Most states, including Kentucky, have statutory liens in favor of those who commonly provide services to horses. Kentucky recognizes three such liens, two of which will be elaborated on in this article:

(1) The Agister’s Lien;[2]

(2) The Veterinarian’s Lien;[3] and,

(3) The Stallion Service Lien.[4]

An Agister’s Lien arises in favor of anyone that provides the “caring for, feeding and grazing” of a horse in exchange for compensation. The lien attaches regardless of whether the horse is permanently or temporarily boarded with the caregiver and lasts for one year after removal of the horse. The definition therefore affords protection not only to farms, but to consignors who temporarily board horses in connection with an auction.

On its face, the Agister’s Lien statute permits, without regard to the existence of other liens, use of the “self-help” provision in KRS 376.400(2), provided that the creditor has possession of the horse and the board bill is at least forty-five days past due. Under this provision, an agister can, ostensibly, cause a sale of the horse and take possession of the proceeds. As discussed below, however, the propriety of this provision is doubtful when other liens and security interests exist.

The Stallion Service Lien arises in favor of a stallion’s owner to secure payment of the stud fee. This lien does not attach to the mare and is enforceable for one year after the birth of the foal. To enforce the lien, the stallion keeper may file a lawsuit for enforcement or use the same affidavit/warrant process permitted by the Agister’s Lien.

Competing Liens

Securing a lien on a horse is only the first step in recovering debt. While the above liens are sufficient to establish a creditor’s interest, that interest remains unperfected (and thus subordinate) as to other creditors unless and until the creditor goes the extra mile to secure its place in line.

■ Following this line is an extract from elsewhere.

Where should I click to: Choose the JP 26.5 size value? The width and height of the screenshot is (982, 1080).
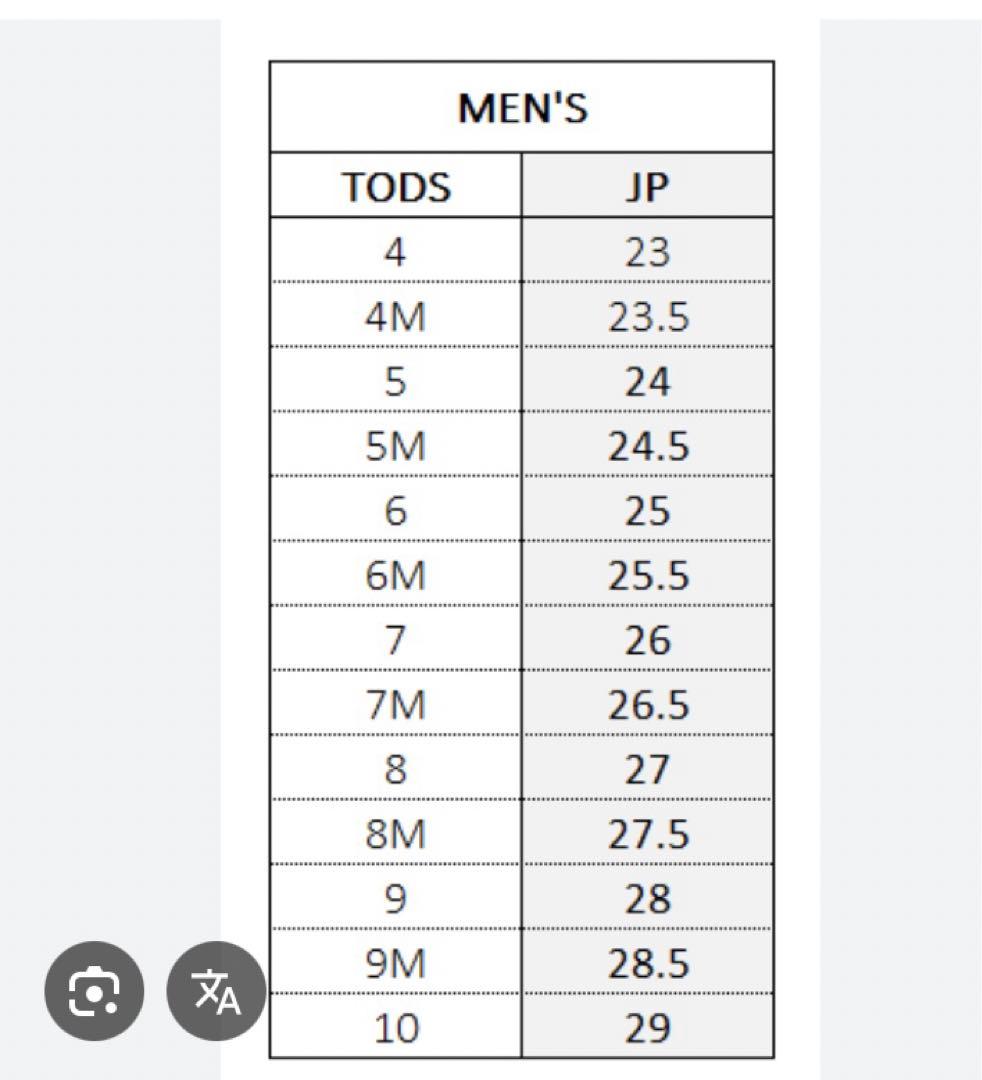click(x=647, y=705)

By virtue of Kentucky’s provision classifying “equine interests” as “farm products,” Kentucky’s statutory liens fall within the scope of Article 9’s definition of an agricultural lien. As such, they are subject to the requirements set out in Article 9 relating to perfection and priority.

Pursuant to KRS 355.9-322, conflicting perfected security interests and agricultural liens rank in priority according to the time of filing or perfection. Perfecting an equine lien, whether it be an Article 9 or statutory lien, can be accomplished by filing a financing statement with the Secretary of State. An un-filed, unperfected security interest or agricultural lien will come behind a perfected security interest – regardless of when the underlying obligation arose.

It merits mention that the applicability of the first to file or perfect rule with respect to the Agister’s Lien appears at odds with the literal language of the Agister’s Lien statute. To that end, although KRS 376.400(2) expressly permits recovery of debt through a sale of the horse, in practical effect this could improperly place an otherwise unperfected or subordinate agister in front of prior-perfected liens or security interests. This contradiction remains an unresolved issue in this field, however we are aware of at least one Fayette Circuit Court ruling in which a judge has deemed the first to file or perfect rule controlling.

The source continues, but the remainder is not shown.